Practical Magic


Dianne Wiest as Aunt Bridget 'Jet' Owens


Description:

Sally and Gillian Owens have always known they were different. Raised by their aunts (Dianne Wiest and Stockard Channing) after their parents' death, the sisters grew up in a household that was anything but typical--their aunts fed them chocolate cake for breakfast and taught them the uses of practical magic. But the invocation of the Owens' sorcery also carries a price--some call it a curse: the men they fall in love with are doomed to an untimely death. Now adult women with very different personalities, the quiet Sally and the fiery Gillian must use all of their powers to fight the family curse and a swarm of supernatural forces that threatens the lives of all the Owens women.
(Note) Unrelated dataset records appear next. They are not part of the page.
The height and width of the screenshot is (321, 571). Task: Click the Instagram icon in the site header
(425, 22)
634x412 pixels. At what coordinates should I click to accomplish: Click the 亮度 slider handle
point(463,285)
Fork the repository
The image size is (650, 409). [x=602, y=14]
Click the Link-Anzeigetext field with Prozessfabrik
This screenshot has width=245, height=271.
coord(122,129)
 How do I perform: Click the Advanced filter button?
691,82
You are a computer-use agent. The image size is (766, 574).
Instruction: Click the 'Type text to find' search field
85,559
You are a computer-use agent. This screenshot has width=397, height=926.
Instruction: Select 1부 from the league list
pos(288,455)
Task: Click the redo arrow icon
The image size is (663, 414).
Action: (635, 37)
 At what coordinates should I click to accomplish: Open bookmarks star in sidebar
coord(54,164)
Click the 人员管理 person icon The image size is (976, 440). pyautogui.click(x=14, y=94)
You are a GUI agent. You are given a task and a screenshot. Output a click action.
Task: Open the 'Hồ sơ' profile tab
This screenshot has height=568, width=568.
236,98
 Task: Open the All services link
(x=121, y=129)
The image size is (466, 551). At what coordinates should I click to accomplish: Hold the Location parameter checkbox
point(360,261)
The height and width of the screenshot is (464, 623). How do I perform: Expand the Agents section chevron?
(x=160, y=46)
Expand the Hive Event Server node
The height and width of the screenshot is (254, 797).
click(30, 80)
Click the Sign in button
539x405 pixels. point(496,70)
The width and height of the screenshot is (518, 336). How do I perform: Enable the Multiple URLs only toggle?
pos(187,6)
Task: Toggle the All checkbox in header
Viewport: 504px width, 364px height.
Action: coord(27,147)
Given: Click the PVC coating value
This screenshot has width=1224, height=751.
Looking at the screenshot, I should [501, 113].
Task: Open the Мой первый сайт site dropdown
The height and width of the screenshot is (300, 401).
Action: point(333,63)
Biography for Dianne Wiest

Date of birth
28 March 1948
Kansas City, Missouri, USA

Mini biography

One of three children (she has two brothers, Greg and Don), Dianne Wiest was born in Kansas City, Missouri, USA on 28 March 1948. Her original ambition was to be a ballerina, but she was bitten by acting bug after some stage work, most notably playing Desdemona to James Earl Jones' Othello on Broadway. She made her film debut in 1980, but didn't make a name for herself until her performance as Emma, a prostitute during the 1930s Depression, in Woody Allen's The Purple Rose of Cairo (1985). Allen was so impressed by Wiest's acting ability that he has directed her on four more occassions since. Under Allen's direction, Wiest won a well deserved Oscar for Best Supporting Actress, for her brilliant performance as the neurotic, wannabe actress Holly in Hannah and Her Sisters (1986). She followed her Academy Award success with performances in The Lost Boys (1987) and Bright Lights, Big City (1988) before stealing the show from the likes of Steve Martin, Mary Steenburgen, Jason Robards, Keanu Reeves and Martha Plimpton in Ron Howard's Parenthood (1989). Playing Helen Buckman, the divorced mother of two difficult teens, Wiest was both touching and hilarious, and received her second Oscar nomination. Arguably her most beloved role came as Peg Boggs, the kindly Avon Lady who discovers the titular Edward Scissorhands (1990). Wiest returned to Woody Allen in 1994 for Bullets Over Broadway, a superb comedy set in 1920s New York, winning her second Best Supporting Actress Oscar for her magnificent portrayal of Helen Sinclair, a boozy, glamorous and neurotic star of the stage, who could made the words "Don't speak!" the funniest sentence ever captured on film. Recently enjoying great success with witchy roles in the film Practical Magic (1998) and the TV mini-series "The 10th Kingdom" (1999), Dianne Wiest lives in New York City with her two adopted daughters, Emily and Lily.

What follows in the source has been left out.